The two women, stars of the small screen—Poehler appeared in “Parks and Recreation” and Lyonne has a role in “Orange Is the New Black”—saw the film at the Tribeca Film Festival, where it won the narrative feature award in 2014. Poehler, a Massachusetts native (she was born in Newton and raised in Burlington), will no doubt bring her comedic sensibilities to the project. Lyonne, a former model, has her own impressions of the IDF from living in Israel for a short time as a child with her Orthodox family.

Now available on Netflix, “Zero Motivation” introduces two women soldiers waiting for a bus to their remote artillery base in the south of Israel. Zohar (Dana Ivgy) and Daffi (Nelly Tagar) are best friends and scramble to get adjoining seats. Their closeness is portrayed by the headphones that tether them to each other. Not long into the ride the bus breaks down and the passengers are forced to board another bus. The pair loses their seats and has to spend the rest of the trip standing. The look of unhappiness and ennui on their faces sets the tone for the rest of the story.

Zohar and Daffi have been assigned to a human resources office, where the work includes serving coffee and food to the mostly male military officers, filing papers into hopelessly chaotic binders, sorting mail and paper shredding. As the title of the film indicates, these soldiers are not inspired by their work, nor do they find reasons to get along with one another.

Divided into three chronological episodes, “Zero Motivation” follows Zohar and Daffi through their military service. Zohar mostly complains and grimaces, making snide comments throughout. The quirky, spacy Daffi dreams of transferring to a base in Tel Aviv, and conjures images of herself wearing a designer uniform and stiletto heels as she strolls down the streets of the cosmopolitan city.

“Zero Motivation” sets itself apart in that it’s a military film told from a female perspective. Men on the base only exist as secondary characters that affirm how dreary and sexist military life, and life in general for that matter, can be. The fact that the women are stuck in an office on an army base is almost beside the point. This could be any dreary entry-level job. (In Israel it just so happens that most first jobs are with the IDF.) The movie has been described as the love child of “MASH” and “Orange Is the New Black,” as well as “Private Benjamin” meets “The Office.”

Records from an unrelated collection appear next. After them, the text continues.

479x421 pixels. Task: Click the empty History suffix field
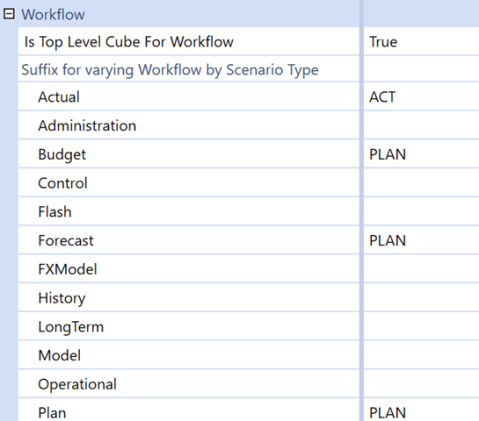[x=421, y=298]
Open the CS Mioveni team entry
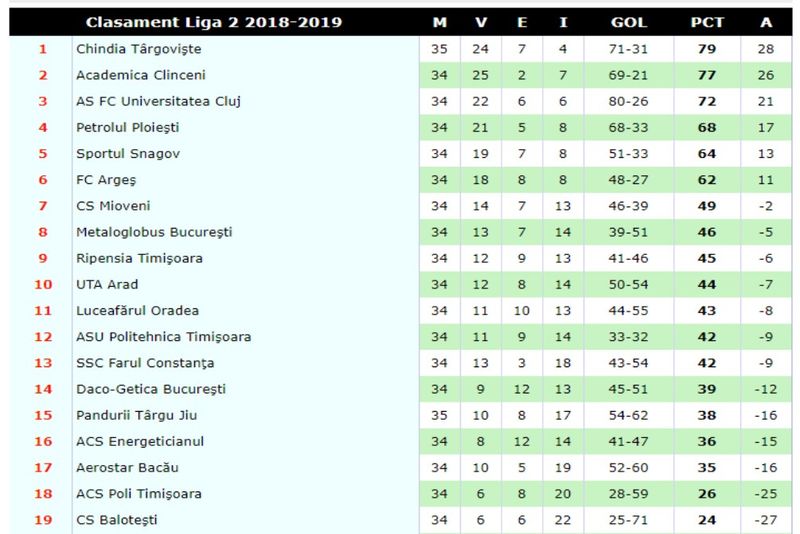 click(x=111, y=206)
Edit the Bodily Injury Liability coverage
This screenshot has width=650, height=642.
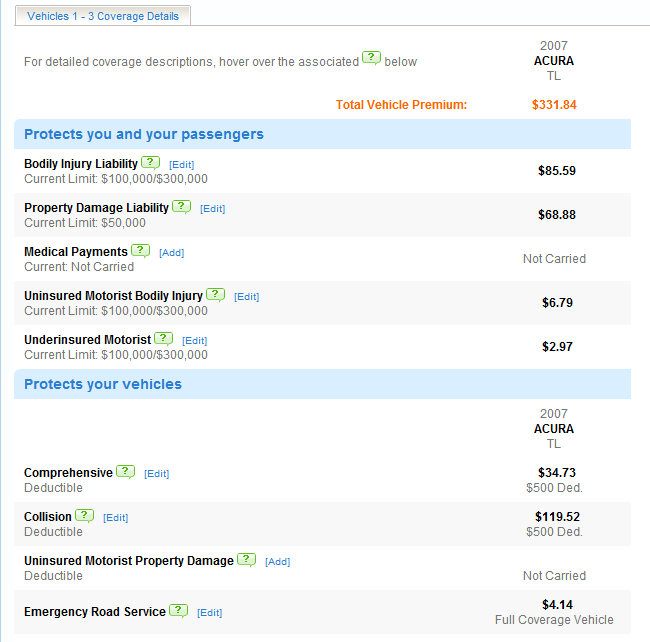pyautogui.click(x=181, y=164)
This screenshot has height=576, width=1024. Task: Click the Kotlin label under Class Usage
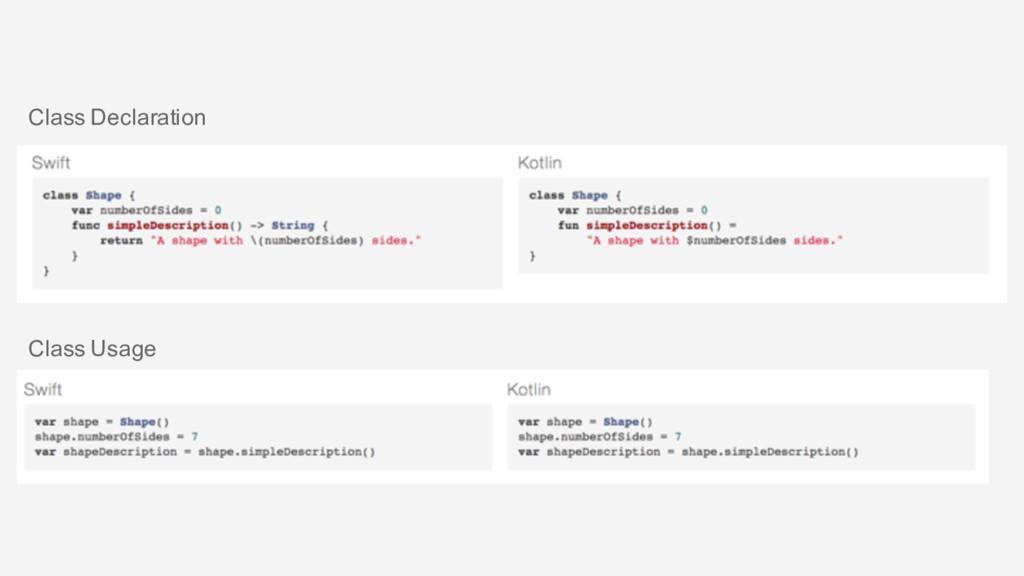point(529,389)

“Zero Motivation” further distinguishes itself by eschewing regional and Israeli politics. A broader geopolitical context is jettisoned for an isolated, mundane world in which a staple gun rather than an Uzi is a prized possession, and by the end of the film is the weapon of choice in a brawl between Zohar and Daffi. In setting up the staple gun in an early scene, Lavie is having a bit of fun with the Chekhovian adage that if a gun is introduced in Act I it must be fired by Act III. And the director introduces more silliness throughout the film by skewering the IDF’s image as a lean, mean, fighting machine. Zohar and Daffi’s army, which takes in all factions of Israeli society, is a claustrophobic, disorganized entity mired in thick bureaucracy.

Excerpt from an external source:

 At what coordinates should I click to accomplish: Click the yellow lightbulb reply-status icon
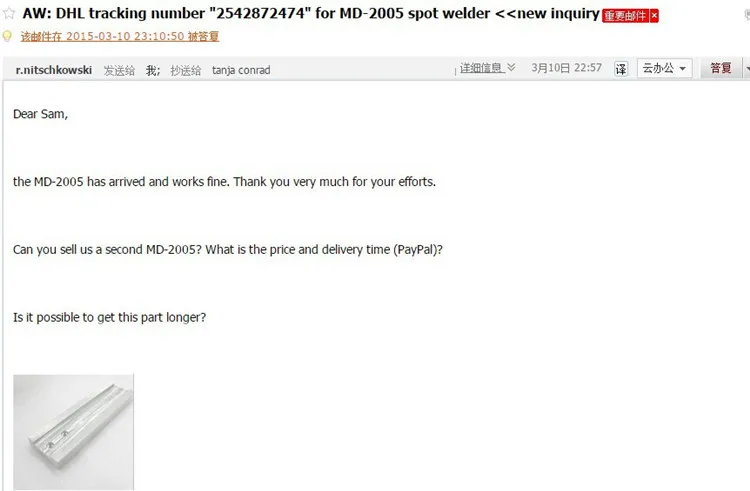[7, 36]
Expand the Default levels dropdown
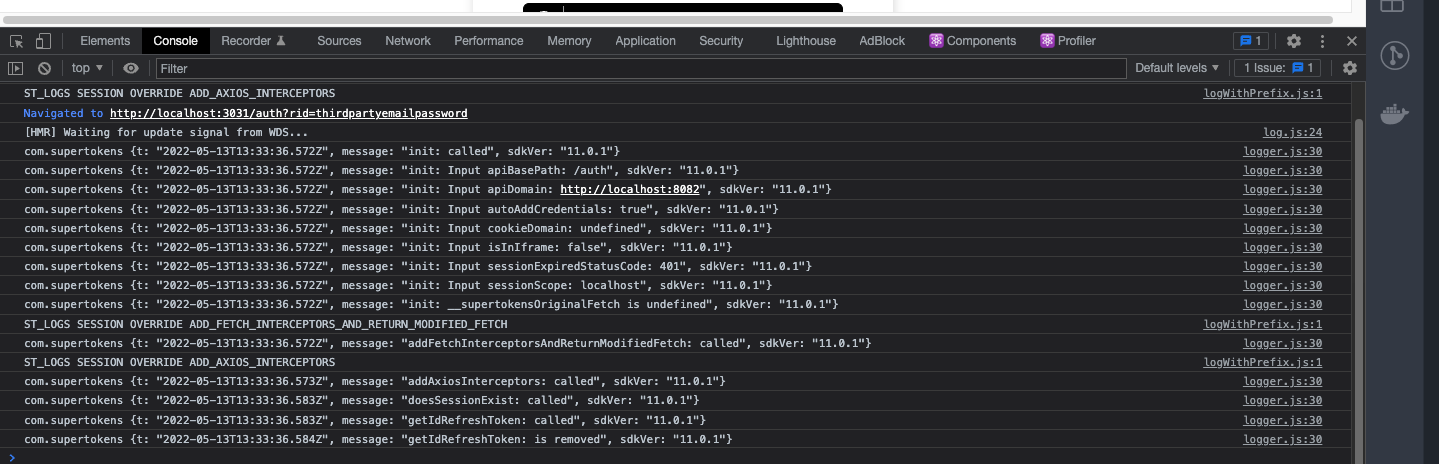This screenshot has width=1439, height=464. 1177,68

Like the film, the TV series will be a comedy drama about women serving in the IDF. Lavie will be on hand as executive producer, and writer Tami Sagher, whose credits include “Girls” and “Inside Amy Schumer,” will join the series. Although work on the series is still in the early stages, the verisimilitude that contributed to the film’s success will hopefully cross over to the small screen.